*** Supplied material ***
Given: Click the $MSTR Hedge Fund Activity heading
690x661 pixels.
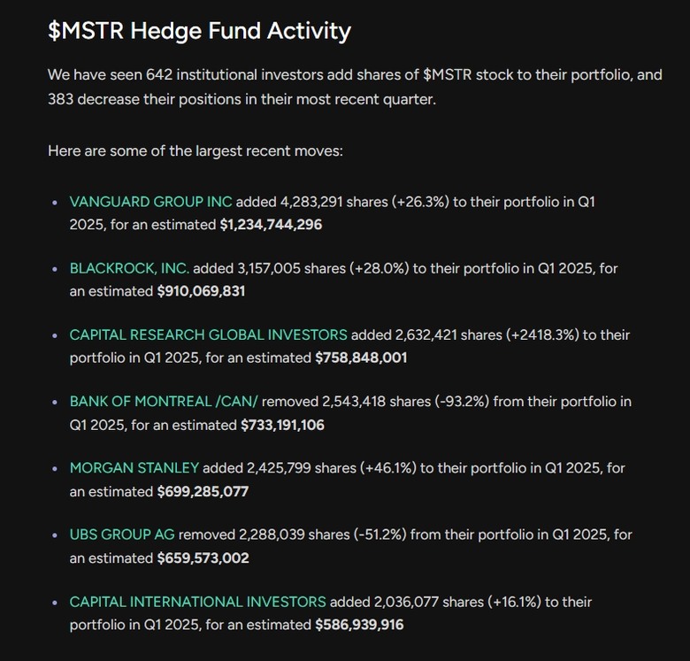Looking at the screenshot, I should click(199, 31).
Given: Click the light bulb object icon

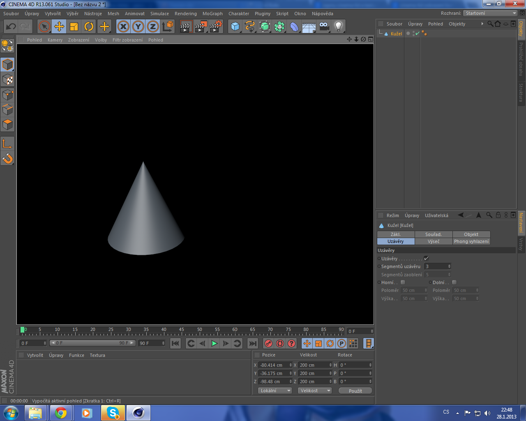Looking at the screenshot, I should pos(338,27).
***
*** Supplied material ***
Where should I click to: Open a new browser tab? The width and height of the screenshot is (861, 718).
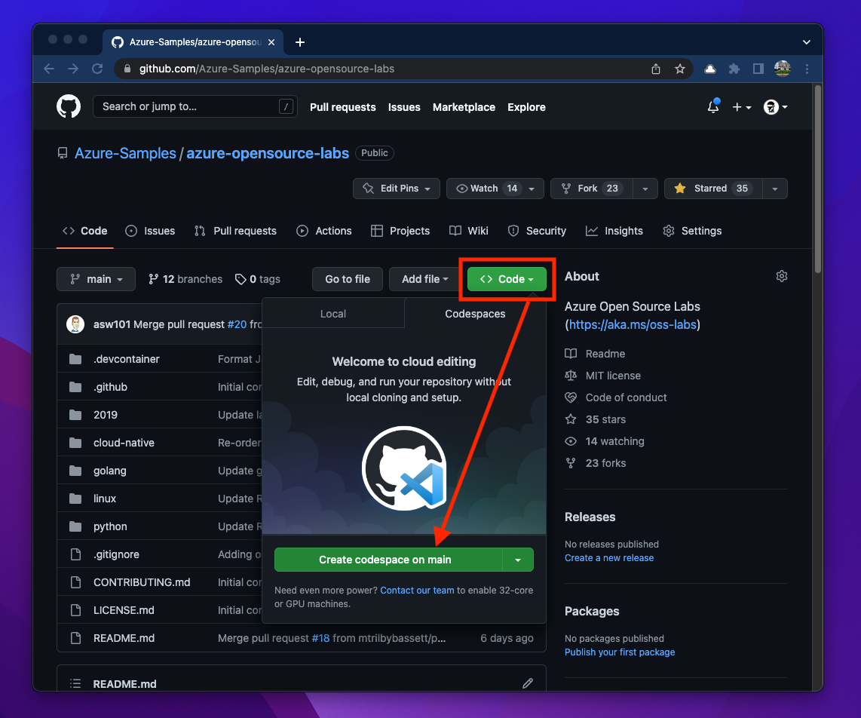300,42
***
**What the task asks:** Rewrite the listing from the line that has "Given: Click the $MSTR" through the line that has "Looking at the screenshot, I should pos(338,27).", putting "title" in place of "heading" and changing nothing else. Leave the pictures out of your answer.

**Worked solution:**
Given: Click the $MSTR Hedge Fund Activity title
690x661 pixels.
Looking at the screenshot, I should click(199, 31).
Given: Click the light bulb object icon

Looking at the screenshot, I should pos(338,27).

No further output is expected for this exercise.